▸ REQUIRED WORK:
Copy out every one of the following items word for word, with nothing changed.

Records for locating described items:
— begin —
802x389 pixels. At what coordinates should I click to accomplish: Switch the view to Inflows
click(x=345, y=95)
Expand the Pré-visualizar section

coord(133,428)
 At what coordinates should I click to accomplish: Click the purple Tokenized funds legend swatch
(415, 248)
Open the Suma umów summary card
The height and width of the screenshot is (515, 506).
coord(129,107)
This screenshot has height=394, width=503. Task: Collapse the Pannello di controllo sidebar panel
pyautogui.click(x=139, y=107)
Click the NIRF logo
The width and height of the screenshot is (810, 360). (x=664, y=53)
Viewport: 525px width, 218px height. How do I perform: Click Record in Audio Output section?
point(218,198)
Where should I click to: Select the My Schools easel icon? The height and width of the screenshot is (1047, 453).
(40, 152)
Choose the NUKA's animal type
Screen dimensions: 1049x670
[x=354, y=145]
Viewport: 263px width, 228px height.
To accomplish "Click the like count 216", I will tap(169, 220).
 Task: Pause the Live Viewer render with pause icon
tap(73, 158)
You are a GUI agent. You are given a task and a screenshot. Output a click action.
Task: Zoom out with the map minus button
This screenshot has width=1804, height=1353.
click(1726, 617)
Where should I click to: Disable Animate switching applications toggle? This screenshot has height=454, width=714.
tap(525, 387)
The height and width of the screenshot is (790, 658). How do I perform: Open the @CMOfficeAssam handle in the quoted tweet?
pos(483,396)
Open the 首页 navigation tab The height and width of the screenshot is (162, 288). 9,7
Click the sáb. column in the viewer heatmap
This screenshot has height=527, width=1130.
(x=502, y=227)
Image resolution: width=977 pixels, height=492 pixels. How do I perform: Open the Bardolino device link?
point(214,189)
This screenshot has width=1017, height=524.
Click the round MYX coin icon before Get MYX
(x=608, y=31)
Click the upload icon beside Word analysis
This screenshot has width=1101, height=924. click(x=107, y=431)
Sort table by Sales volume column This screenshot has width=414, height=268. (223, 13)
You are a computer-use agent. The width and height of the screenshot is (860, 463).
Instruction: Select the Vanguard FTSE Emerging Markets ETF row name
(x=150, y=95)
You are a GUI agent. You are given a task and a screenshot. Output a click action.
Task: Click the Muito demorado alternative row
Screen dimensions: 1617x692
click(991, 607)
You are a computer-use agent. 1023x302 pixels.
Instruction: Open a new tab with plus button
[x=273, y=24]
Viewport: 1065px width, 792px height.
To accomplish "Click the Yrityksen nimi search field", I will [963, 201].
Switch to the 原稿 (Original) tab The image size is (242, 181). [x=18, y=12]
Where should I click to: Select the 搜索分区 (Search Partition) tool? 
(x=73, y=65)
— end —
▸ SOLUTION TO THE PROBLEM:
802x389 pixels. At what coordinates should I click to accomplish: Switch the view to Inflows
click(x=345, y=95)
Expand the Pré-visualizar section

coord(133,428)
 At what coordinates should I click to accomplish: Click the purple Tokenized funds legend swatch
(415, 248)
Open the Suma umów summary card
The height and width of the screenshot is (515, 506).
coord(129,107)
This screenshot has height=394, width=503. Task: Collapse the Pannello di controllo sidebar panel
pyautogui.click(x=139, y=107)
Click the NIRF logo
The width and height of the screenshot is (810, 360). (x=664, y=53)
Viewport: 525px width, 218px height. How do I perform: Click Record in Audio Output section?
point(218,198)
Where should I click to: Select the My Schools easel icon? The height and width of the screenshot is (1047, 453).
(40, 152)
Choose the NUKA's animal type
Screen dimensions: 1049x670
[x=354, y=145]
Viewport: 263px width, 228px height.
To accomplish "Click the like count 216", I will tap(169, 220).
 Task: Pause the Live Viewer render with pause icon
tap(73, 158)
You are a GUI agent. You are given a task and a screenshot. Output a click action.
Task: Zoom out with the map minus button
This screenshot has width=1804, height=1353.
click(1726, 617)
Where should I click to: Disable Animate switching applications toggle? This screenshot has height=454, width=714.
tap(525, 387)
The height and width of the screenshot is (790, 658). How do I perform: Open the @CMOfficeAssam handle in the quoted tweet?
pos(483,396)
Open the 首页 navigation tab The height and width of the screenshot is (162, 288). 9,7
Click the sáb. column in the viewer heatmap
This screenshot has height=527, width=1130.
(x=502, y=227)
Image resolution: width=977 pixels, height=492 pixels. How do I perform: Open the Bardolino device link?
point(214,189)
This screenshot has width=1017, height=524.
Click the round MYX coin icon before Get MYX
(x=608, y=31)
Click the upload icon beside Word analysis
This screenshot has width=1101, height=924. click(x=107, y=431)
Sort table by Sales volume column This screenshot has width=414, height=268. (223, 13)
You are a computer-use agent. The width and height of the screenshot is (860, 463).
Instruction: Select the Vanguard FTSE Emerging Markets ETF row name
(x=150, y=95)
You are a GUI agent. You are given a task and a screenshot. Output a click action.
Task: Click the Muito demorado alternative row
Screen dimensions: 1617x692
click(991, 607)
You are a computer-use agent. 1023x302 pixels.
Instruction: Open a new tab with plus button
[x=273, y=24]
Viewport: 1065px width, 792px height.
To accomplish "Click the Yrityksen nimi search field", I will [963, 201].
Switch to the 原稿 (Original) tab The image size is (242, 181). [x=18, y=12]
Where should I click to: Select the 搜索分区 (Search Partition) tool? 
(x=73, y=65)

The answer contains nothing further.